2. The aforementioned finger portion has a plurality of first finger portions provided on the hand base and a plurality of second finger portions provided on each of the first finger portions. The first finger work section and the second finger work section are provided on each of the second finger sections, The hand device according to claim 1, wherein the second finger portion is rotated relative to the first finger portion, thereby changing the posture of the second finger portion, and thereby selecting one of the first finger working portion and the second finger working portion.

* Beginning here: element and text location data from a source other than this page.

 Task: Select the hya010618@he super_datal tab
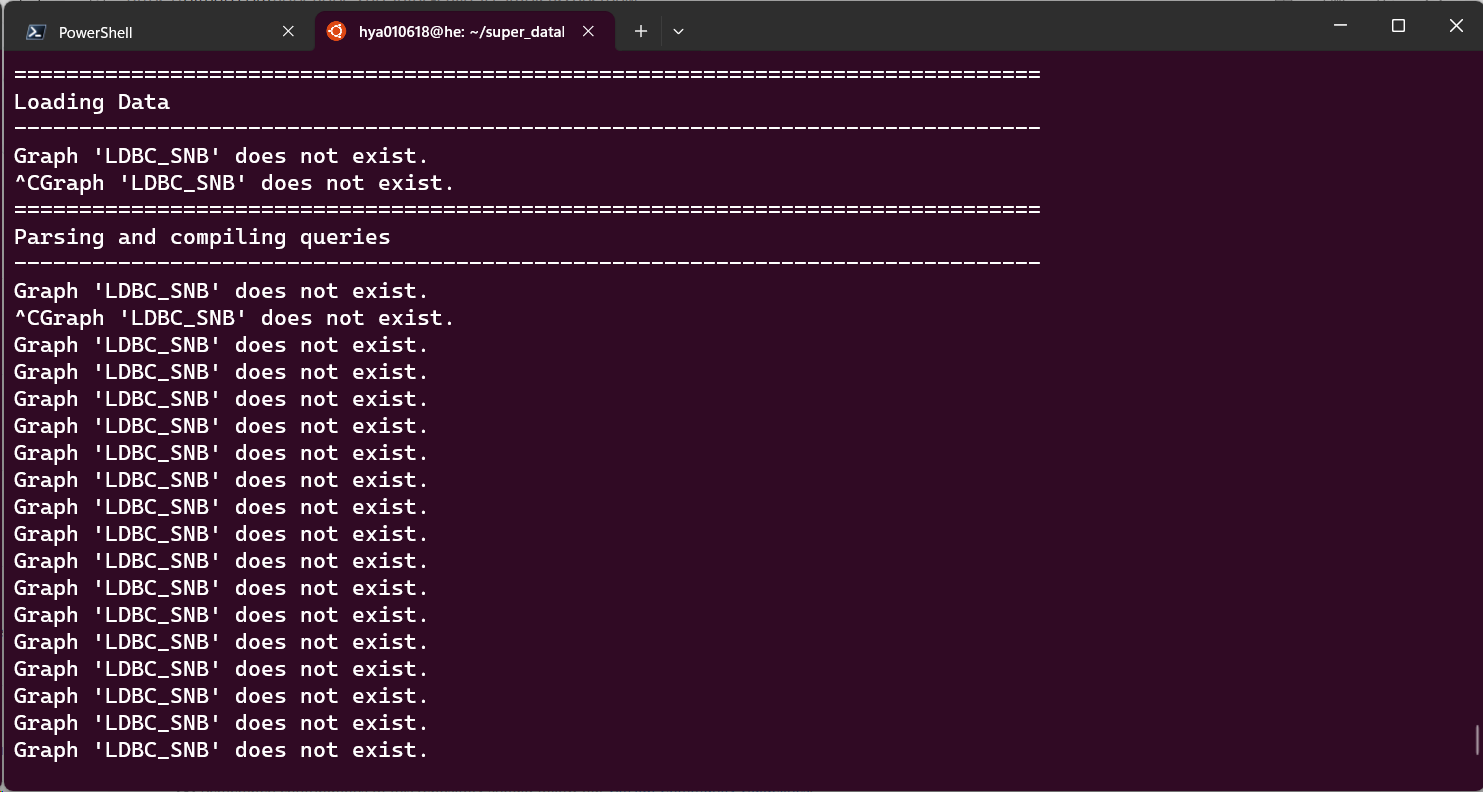450,31
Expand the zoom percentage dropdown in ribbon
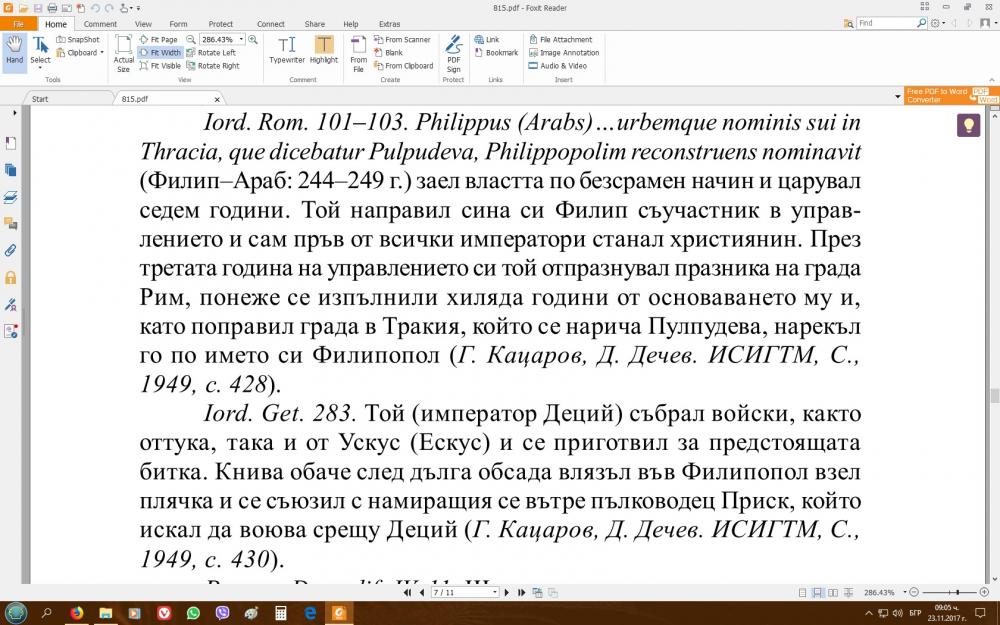Image resolution: width=1000 pixels, height=625 pixels. [241, 40]
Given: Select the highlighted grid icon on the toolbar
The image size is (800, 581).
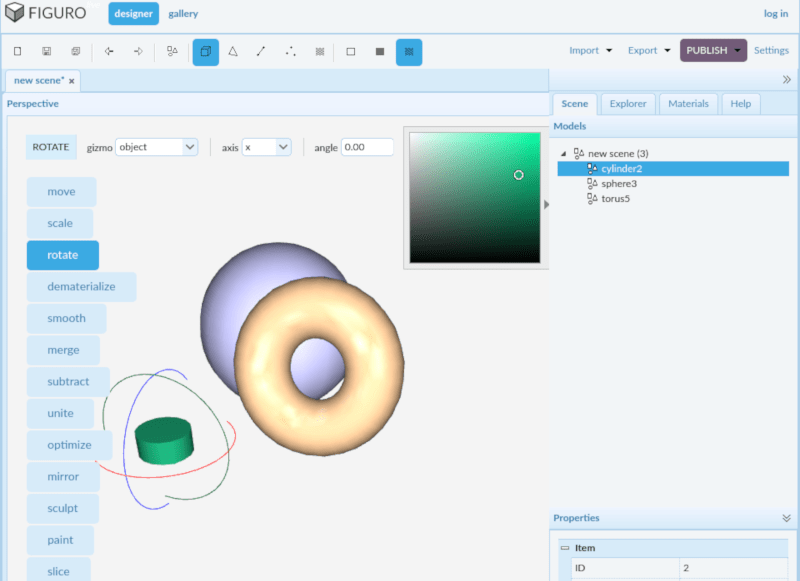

3. The first finger portion is provided on the hand base so as to be able to swing around the first axis, The second finger portion is provided on the first finger portion so as to be rotatable around the second axis along the first axis, The hand device according to claim 2, wherein the posture of the second finger portion is changed by rotating the second finger portion around the second axis.
4. The second finger portion is configured to extend from the second axis toward one side and the other side along a direction intersecting the second axis, The hand device according to claim 3, wherein, with one of the first finger work portion and the second finger work portion selected, the posture of the second finger portion is set such that the selected one of the first finger work portion and the second finger work portion is located on the side that extends beyond the end of the first finger portion and moves away from the hand base portion.
5. The hand device according to claim 1, wherein, with one of the first finger work portion and the second finger work portion selected, the finger portions are operated in a direction that brings them closer to each other, thereby grasping an object with the selected one of the first finger work portion and the second finger work portion.
6. The hand device according to claim 1, wherein the first finger work portion and the second finger work portion are composed of different materials.
7. The hand device according to claim 1, wherein the first finger work portion and the second finger work portion are configured to have different shapes from each other.